I’m interested in how I did manage to get out, but I feel that I don’t have time to look back at the moment and understand it. It’s a shame – I think understanding might help a lot when next I duck my head back underground and lose sight of the sun. But the story is rushing at me, demanding my attention. It’s telling me it might not be anything special – there are plenty of books about ponies already. But, like the untrained dog, loveable and wild, it’s leaping at my heels and telling me to throw it a ball – it’ll run and chase it and bring it back to me, and I’ll throw it again, and it’ll chase again, and oh, we’ll have so much fun –

Planning? Structure? Research?

Nope, this time I’m running with it.



(photos posed by a model - with thanks to Layla)

Monday, 13 July 2015

In Between Days

I’m in between books. A place where I haven’t been for some time. It’s been a busy year of writing projects. Still Falling came out in February, by which time I was putting the final touches to another book, Street Song.  Then fate – or rather my publisher – threw me a curve ball, which meant setting everything else aside to write a completely new novel (in three months). Name Upon Name will be out in September; I’ve just submitted a new version of Street Song to my agent; I’m waiting to hear about another project I’ve pitched, and so for now I don’t have a book on the go. For the first time in well over a year.

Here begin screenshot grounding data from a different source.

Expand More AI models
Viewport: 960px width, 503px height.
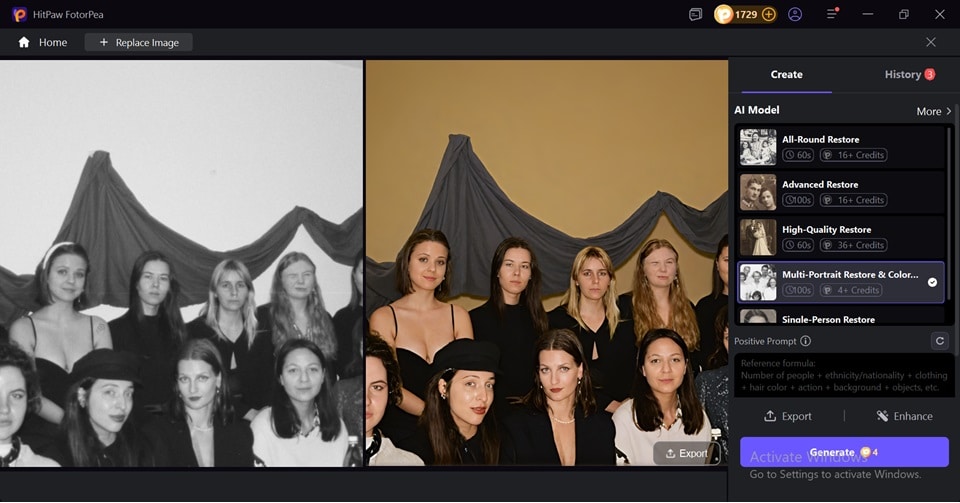tap(934, 111)
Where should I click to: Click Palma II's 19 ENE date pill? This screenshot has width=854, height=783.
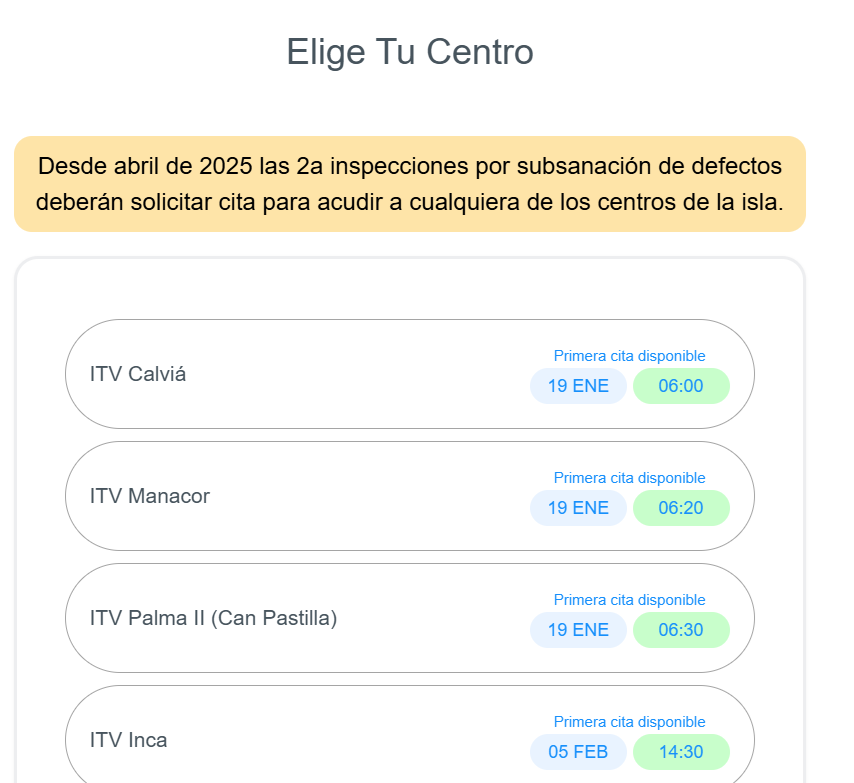coord(578,630)
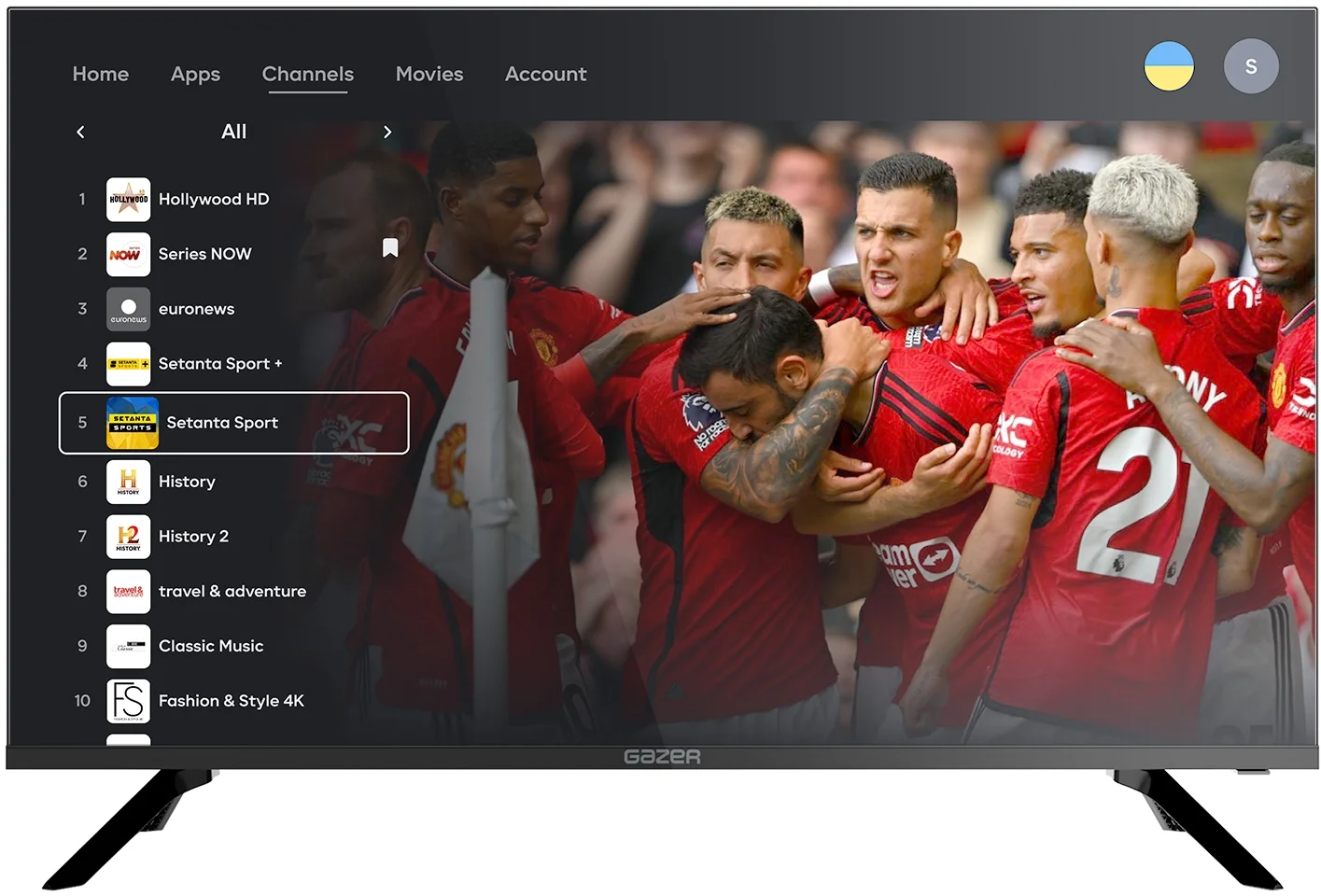Click the travel & adventure logo
Viewport: 1321px width, 896px height.
pyautogui.click(x=128, y=592)
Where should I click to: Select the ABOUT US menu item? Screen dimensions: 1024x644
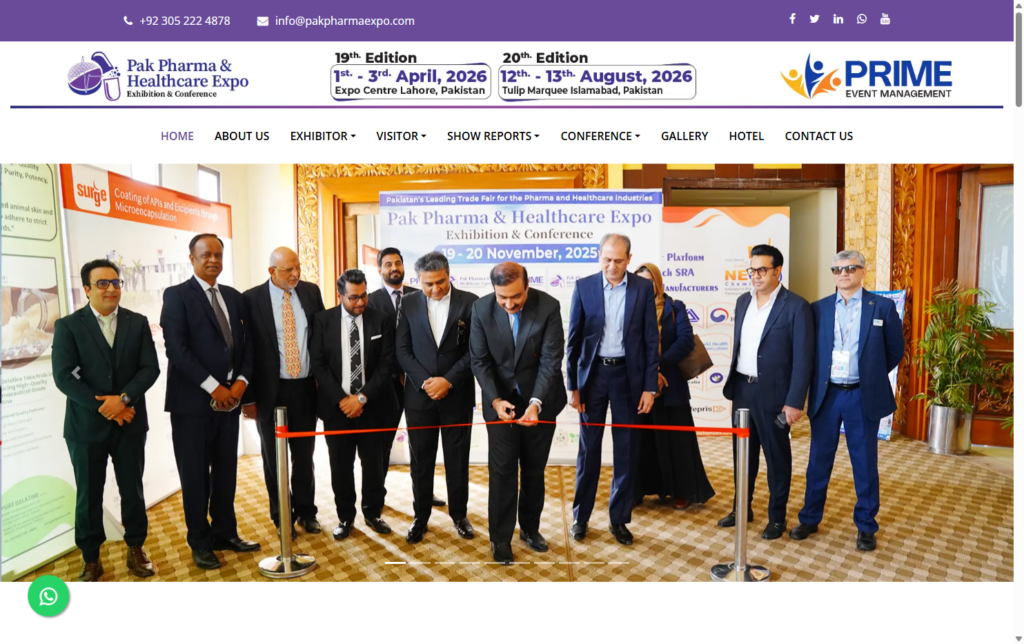point(242,136)
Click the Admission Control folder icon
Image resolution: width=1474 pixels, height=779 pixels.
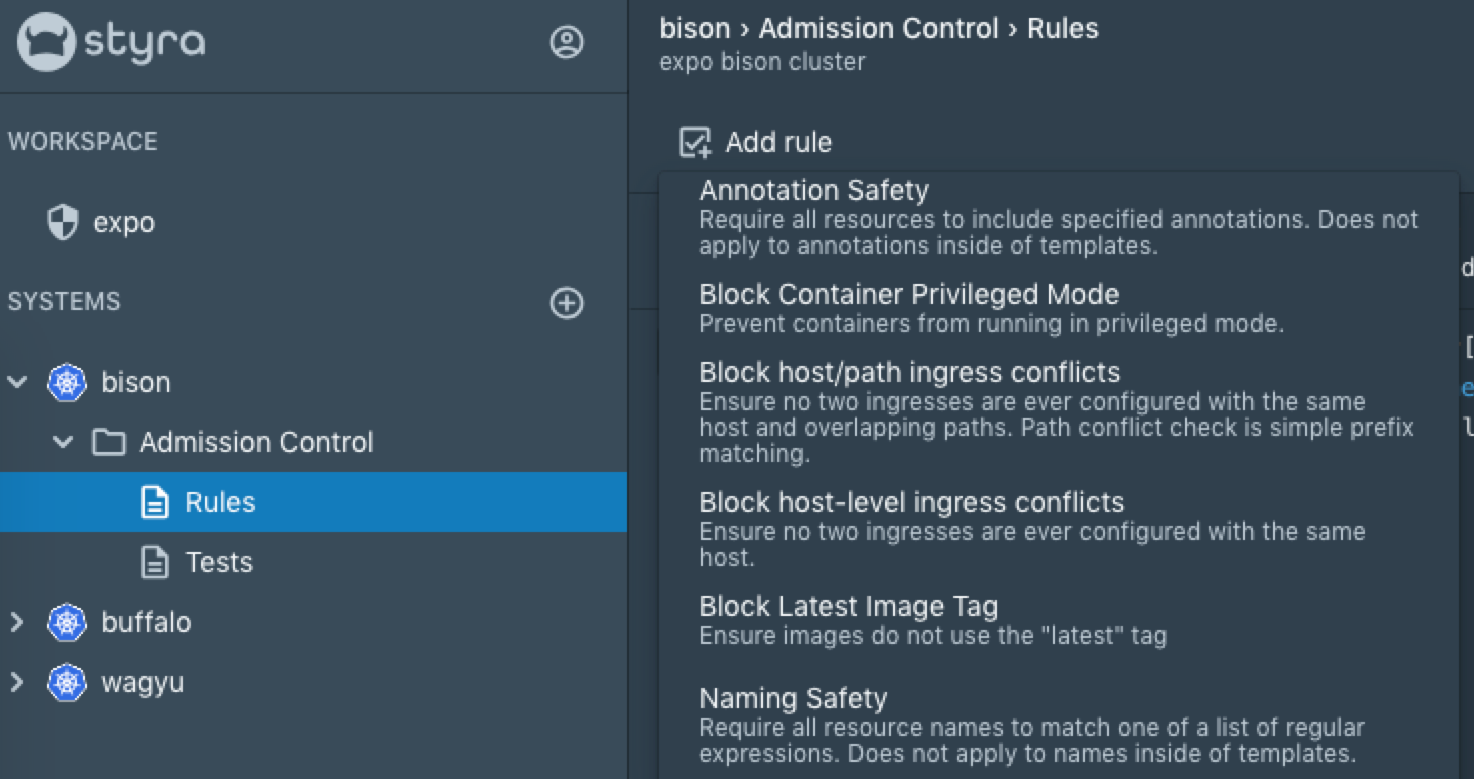point(109,442)
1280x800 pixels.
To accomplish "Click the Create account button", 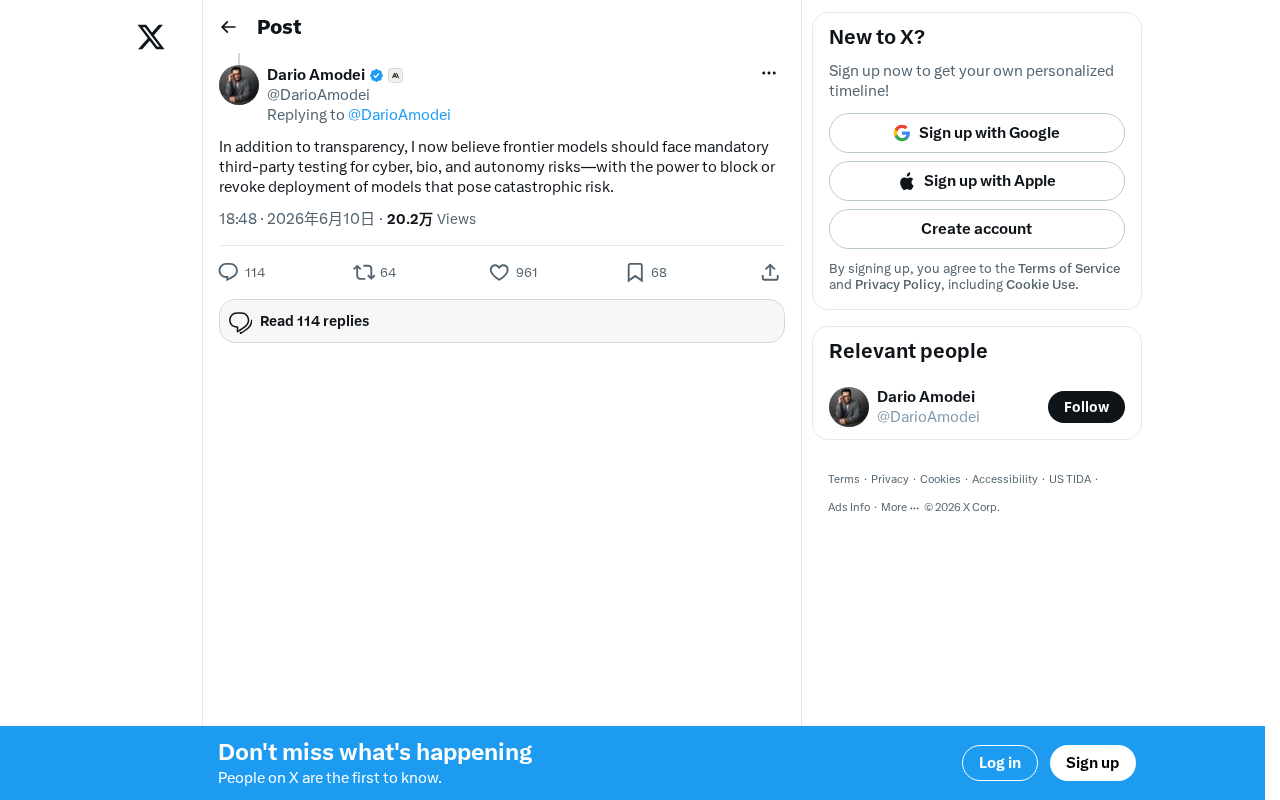I will click(x=977, y=229).
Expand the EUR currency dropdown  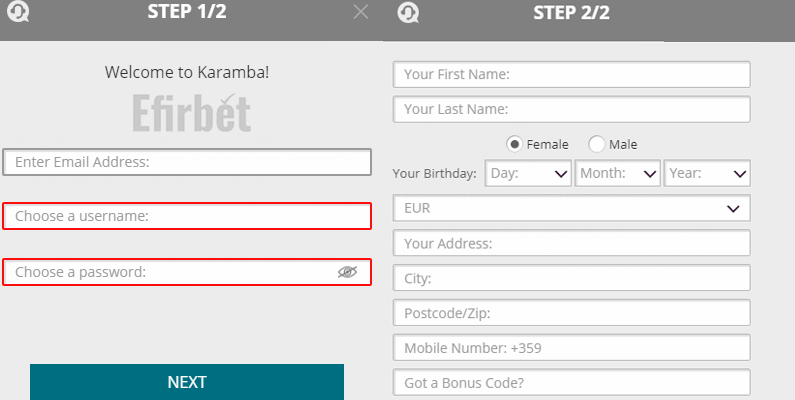coord(571,208)
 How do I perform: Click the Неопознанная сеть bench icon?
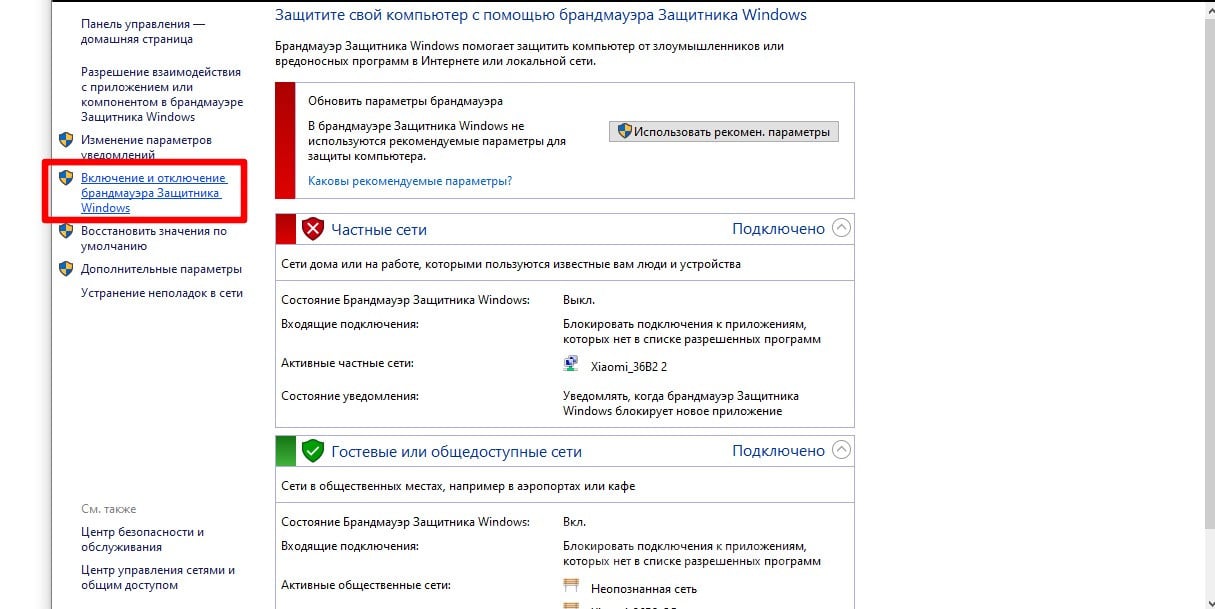pyautogui.click(x=572, y=588)
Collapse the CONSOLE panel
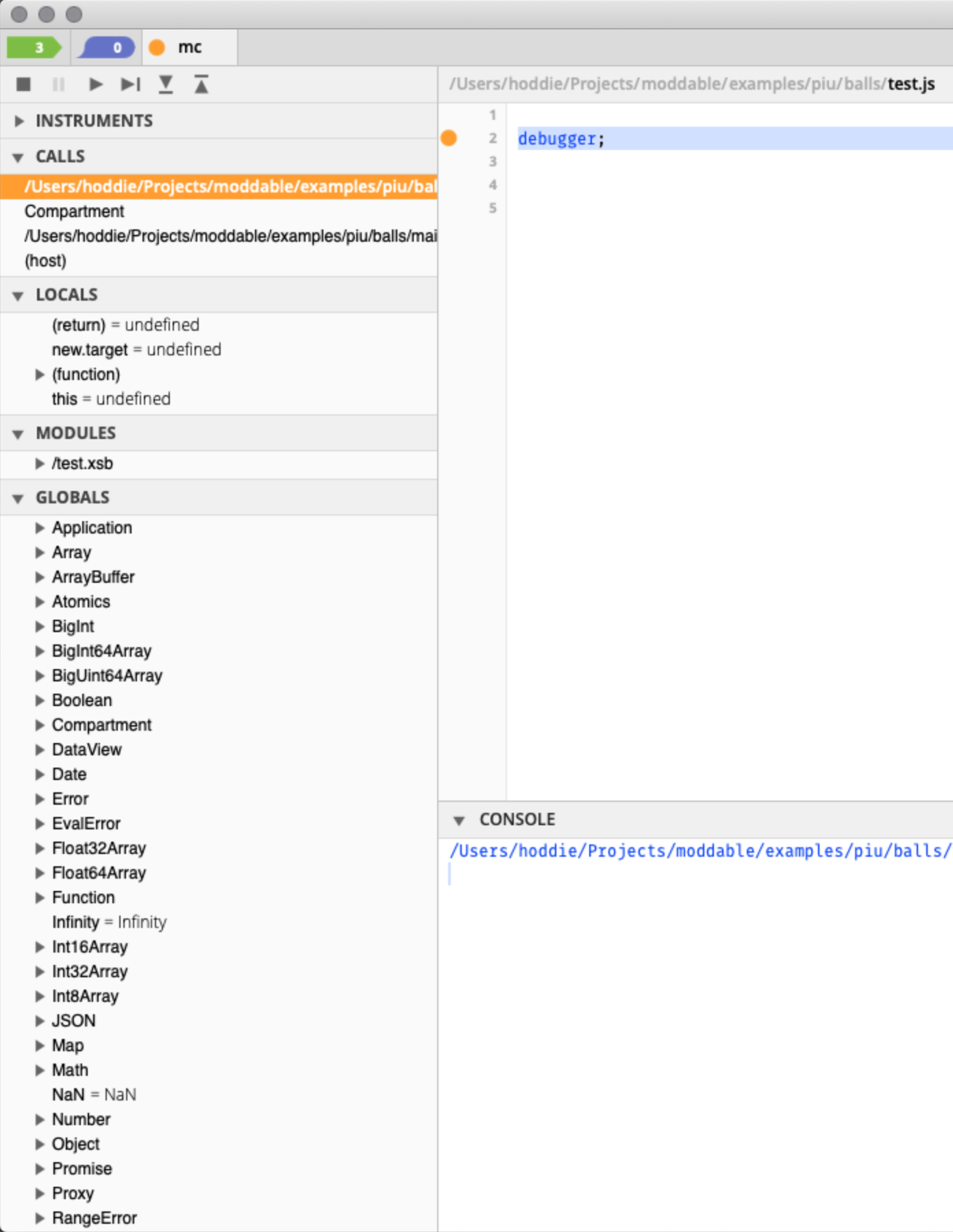 (x=459, y=820)
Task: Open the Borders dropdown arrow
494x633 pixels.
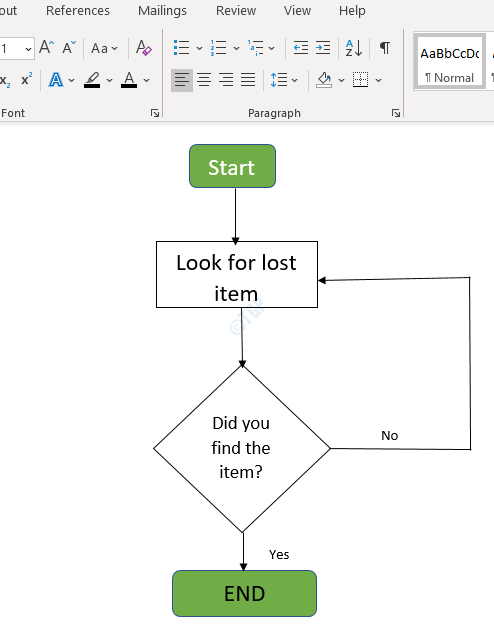Action: pos(379,80)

Great! Because I’m tired, aren’t I? I need a break. I was certainly looking forward to having one. I went to the SAS  Charney retreat last week – oh, wait, I was helping to organise it, wasn’t I? So maybe that wasn’t a complete break. All the same, it was fun. For the first time at Charney, I wasn’t trying to write or edit: I concentrated on socialising and just being. Which was absolutely lovely, and very much in keeping with this year’s Charney theme, which was about well-being.


Charney Manor
 Lovely. But also slightly odd. Because I was surrounded by many more people than I am used to, but inside my head it was strangely quiet. When I’m mid-book, I have all sorts of extra people in there – my characters. Once they’ve been delivered to their fate – publication for Name Upon Name; submission for Street Song – they go dark. I can’t access them because the book is written now; I can’t do anything else with them.


And I don’t like it. I feel like Harriet (the spy) when her notebook is stolen. Banned from spying, she goes straight to the stationer’s for a new notebook. Because she’s a writer; it’s what she does.
surrounded by more people than I'm used to

I told myself I was having some weeks off writing. There’s plenty of admin I could be doing, and events to plan for Name Upon Name. I don’t need to be writing a new book. In fact, sending Street Song off to its fate, worried that it mightn’t be bought, I told myself I wouldn’t start anything new until I had some definite interest. No more writing on spec. Especially as I have a notion that my new YA idea might not be very marketable. No point in wasting my time, is there?

But it’s too quiet inside my head. Lonely really. And the other day, walking in Oxfordshire, my new characters started making their presence felt. Maybe I could only hear them because it was quiet. But contract or no, I know what I’ll be doing next week. Because it was wonderful to meet them.


New notebook. New characters. New plans. Because like Harriet the Spy, I’m a writer. It’s what I do.